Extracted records
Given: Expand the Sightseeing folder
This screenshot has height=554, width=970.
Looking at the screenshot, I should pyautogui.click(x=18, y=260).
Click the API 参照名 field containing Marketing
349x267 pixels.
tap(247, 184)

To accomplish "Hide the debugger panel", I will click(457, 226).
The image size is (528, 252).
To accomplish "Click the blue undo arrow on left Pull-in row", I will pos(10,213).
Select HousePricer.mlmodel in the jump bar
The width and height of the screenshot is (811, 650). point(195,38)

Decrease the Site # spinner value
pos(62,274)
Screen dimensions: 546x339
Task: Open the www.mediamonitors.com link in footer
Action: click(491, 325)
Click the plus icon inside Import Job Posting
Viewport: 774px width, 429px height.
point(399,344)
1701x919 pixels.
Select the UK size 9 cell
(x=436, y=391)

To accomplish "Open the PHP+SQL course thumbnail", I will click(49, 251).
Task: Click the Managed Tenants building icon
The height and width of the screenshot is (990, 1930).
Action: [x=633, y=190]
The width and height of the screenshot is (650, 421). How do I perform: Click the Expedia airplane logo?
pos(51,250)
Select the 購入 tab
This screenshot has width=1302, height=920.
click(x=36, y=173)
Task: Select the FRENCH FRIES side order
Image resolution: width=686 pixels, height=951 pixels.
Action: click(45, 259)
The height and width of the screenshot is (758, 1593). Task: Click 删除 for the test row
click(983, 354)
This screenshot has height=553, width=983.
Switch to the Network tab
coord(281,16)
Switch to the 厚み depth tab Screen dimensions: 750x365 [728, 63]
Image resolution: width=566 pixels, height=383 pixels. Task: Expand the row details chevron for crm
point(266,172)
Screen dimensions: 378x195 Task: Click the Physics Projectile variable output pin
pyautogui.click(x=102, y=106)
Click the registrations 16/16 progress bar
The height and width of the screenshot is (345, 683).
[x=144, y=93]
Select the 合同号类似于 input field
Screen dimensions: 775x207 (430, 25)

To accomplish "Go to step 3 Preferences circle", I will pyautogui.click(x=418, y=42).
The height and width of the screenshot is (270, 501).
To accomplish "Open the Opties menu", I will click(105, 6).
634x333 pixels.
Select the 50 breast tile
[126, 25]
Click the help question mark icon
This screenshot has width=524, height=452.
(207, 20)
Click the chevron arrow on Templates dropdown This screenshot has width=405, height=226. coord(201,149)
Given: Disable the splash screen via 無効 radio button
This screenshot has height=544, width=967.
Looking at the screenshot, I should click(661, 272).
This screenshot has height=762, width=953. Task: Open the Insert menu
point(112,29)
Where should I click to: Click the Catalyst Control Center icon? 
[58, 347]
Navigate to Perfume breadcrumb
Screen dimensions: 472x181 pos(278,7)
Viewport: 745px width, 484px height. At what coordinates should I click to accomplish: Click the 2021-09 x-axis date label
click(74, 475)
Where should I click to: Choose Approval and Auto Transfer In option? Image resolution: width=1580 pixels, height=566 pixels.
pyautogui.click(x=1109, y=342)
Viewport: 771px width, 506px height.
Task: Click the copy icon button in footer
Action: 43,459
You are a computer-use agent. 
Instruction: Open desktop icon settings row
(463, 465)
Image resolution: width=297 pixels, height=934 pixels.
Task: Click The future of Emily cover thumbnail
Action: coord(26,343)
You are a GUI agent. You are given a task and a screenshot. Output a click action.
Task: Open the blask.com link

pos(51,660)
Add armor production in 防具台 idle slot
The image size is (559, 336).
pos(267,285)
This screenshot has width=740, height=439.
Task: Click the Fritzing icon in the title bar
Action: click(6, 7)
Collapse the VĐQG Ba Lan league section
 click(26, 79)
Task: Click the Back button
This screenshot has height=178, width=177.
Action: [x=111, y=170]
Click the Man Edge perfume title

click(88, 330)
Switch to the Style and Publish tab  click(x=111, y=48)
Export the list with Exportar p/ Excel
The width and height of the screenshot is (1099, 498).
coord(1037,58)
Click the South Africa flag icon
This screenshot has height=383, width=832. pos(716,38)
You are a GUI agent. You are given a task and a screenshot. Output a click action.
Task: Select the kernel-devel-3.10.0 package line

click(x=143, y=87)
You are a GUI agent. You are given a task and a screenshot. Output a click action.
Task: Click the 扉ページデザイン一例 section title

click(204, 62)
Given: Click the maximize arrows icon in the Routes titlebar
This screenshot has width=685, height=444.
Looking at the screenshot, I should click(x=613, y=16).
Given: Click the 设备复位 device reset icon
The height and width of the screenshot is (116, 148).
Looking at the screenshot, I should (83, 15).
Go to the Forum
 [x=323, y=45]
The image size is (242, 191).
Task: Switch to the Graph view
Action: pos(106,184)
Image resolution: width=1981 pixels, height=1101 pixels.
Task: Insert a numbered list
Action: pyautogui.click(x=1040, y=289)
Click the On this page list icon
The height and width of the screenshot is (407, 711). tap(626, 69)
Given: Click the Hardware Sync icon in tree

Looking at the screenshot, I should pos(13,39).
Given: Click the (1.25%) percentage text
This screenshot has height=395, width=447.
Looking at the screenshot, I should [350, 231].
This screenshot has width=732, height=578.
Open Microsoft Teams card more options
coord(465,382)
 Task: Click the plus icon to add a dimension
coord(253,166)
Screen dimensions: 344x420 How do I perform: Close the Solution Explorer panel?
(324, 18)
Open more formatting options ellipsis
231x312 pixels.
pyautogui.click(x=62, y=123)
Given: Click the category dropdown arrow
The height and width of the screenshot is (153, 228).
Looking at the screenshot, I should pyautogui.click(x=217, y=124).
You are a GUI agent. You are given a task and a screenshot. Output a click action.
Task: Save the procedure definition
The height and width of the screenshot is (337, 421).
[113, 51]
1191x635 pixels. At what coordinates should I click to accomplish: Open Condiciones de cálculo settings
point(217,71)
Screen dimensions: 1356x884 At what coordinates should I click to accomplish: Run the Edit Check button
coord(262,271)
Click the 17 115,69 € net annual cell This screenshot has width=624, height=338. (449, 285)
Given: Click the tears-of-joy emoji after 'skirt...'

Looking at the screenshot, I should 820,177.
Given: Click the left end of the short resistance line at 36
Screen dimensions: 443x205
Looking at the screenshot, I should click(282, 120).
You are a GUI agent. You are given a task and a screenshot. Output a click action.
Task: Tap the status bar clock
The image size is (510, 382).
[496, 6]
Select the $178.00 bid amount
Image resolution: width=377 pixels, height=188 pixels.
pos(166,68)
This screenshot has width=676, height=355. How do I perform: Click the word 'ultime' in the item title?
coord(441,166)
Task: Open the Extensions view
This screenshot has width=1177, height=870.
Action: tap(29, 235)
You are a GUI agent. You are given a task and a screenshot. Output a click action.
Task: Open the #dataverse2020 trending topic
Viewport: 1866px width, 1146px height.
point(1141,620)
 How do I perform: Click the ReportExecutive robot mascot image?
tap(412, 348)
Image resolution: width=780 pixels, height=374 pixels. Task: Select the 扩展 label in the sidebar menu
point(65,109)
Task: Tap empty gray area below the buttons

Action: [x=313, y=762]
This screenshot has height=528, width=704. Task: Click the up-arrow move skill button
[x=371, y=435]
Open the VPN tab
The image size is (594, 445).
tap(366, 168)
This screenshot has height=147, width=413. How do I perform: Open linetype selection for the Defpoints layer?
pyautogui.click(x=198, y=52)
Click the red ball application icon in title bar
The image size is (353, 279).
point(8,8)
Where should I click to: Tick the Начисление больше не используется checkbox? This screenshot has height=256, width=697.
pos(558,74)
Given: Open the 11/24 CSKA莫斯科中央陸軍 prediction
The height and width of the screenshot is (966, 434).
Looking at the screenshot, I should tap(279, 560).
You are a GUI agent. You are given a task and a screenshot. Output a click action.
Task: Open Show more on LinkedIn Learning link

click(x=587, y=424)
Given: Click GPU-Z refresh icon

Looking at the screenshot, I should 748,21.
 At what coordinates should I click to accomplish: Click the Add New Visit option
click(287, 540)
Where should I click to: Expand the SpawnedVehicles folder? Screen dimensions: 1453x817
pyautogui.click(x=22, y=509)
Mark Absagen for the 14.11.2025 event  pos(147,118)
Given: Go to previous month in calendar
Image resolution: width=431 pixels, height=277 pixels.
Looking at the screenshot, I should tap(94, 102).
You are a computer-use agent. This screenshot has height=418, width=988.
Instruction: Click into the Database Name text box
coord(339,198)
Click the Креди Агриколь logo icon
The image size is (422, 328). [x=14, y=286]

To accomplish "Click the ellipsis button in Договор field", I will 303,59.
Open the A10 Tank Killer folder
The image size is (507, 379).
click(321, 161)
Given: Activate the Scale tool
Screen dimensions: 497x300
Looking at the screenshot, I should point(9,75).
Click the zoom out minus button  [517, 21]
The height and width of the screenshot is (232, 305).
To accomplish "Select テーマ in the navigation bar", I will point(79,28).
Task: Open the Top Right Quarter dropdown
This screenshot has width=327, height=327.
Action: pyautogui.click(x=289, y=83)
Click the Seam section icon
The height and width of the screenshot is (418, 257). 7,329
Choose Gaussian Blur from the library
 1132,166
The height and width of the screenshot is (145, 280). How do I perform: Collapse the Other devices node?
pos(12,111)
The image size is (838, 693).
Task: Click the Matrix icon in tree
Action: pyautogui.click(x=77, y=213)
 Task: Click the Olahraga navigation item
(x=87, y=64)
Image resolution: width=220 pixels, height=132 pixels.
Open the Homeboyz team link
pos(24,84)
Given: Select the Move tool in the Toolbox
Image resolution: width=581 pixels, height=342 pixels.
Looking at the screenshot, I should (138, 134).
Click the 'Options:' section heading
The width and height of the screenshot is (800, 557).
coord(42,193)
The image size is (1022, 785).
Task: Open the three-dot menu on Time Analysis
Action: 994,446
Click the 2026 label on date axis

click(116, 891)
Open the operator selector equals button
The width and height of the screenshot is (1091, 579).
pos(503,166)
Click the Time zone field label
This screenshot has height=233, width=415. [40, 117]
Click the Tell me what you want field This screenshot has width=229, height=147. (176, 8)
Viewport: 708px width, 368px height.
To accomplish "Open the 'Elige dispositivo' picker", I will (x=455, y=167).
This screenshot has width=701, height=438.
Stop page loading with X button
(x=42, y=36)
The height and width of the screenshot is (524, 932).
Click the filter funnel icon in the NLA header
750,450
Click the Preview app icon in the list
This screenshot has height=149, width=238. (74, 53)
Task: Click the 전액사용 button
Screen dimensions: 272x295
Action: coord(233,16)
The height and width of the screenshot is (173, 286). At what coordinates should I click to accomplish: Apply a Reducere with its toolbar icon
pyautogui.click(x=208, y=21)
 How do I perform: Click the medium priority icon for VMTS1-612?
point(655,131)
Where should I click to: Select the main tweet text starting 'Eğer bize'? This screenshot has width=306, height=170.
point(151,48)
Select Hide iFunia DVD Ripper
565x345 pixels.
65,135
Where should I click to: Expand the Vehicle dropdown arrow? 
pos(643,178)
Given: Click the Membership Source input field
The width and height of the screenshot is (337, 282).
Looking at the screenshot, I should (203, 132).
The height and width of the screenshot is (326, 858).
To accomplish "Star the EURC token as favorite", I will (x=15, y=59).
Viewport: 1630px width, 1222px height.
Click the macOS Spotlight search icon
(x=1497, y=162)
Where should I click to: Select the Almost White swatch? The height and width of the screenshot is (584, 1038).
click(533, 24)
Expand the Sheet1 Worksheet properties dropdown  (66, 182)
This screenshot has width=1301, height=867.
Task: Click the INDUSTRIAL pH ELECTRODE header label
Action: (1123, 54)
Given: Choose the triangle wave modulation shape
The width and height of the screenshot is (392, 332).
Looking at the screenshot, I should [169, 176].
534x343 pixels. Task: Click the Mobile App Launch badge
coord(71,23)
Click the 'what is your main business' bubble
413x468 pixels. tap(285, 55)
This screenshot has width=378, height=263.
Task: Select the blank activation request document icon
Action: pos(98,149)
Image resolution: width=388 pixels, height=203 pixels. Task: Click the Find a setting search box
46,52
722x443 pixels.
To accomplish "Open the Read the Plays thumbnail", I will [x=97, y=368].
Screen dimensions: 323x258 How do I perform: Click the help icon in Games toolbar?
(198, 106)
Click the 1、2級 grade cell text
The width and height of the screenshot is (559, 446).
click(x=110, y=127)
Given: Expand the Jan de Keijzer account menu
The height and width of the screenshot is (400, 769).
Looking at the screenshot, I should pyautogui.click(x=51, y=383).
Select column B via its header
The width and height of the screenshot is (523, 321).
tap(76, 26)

**What is expected:**
Please copy the records above word for word, starting at the line containing "Click the South Africa flag icon" and ending with the line containing "click(204, 62)".

**Task response:**
Click the South Africa flag icon
This screenshot has height=383, width=832. pos(716,38)
You are a GUI agent. You are given a task and a screenshot. Output a click action.
Task: Select the kernel-devel-3.10.0 package line

click(x=143, y=87)
You are a GUI agent. You are given a task and a screenshot. Output a click action.
Task: Click the 扉ページデザイン一例 section title

click(204, 62)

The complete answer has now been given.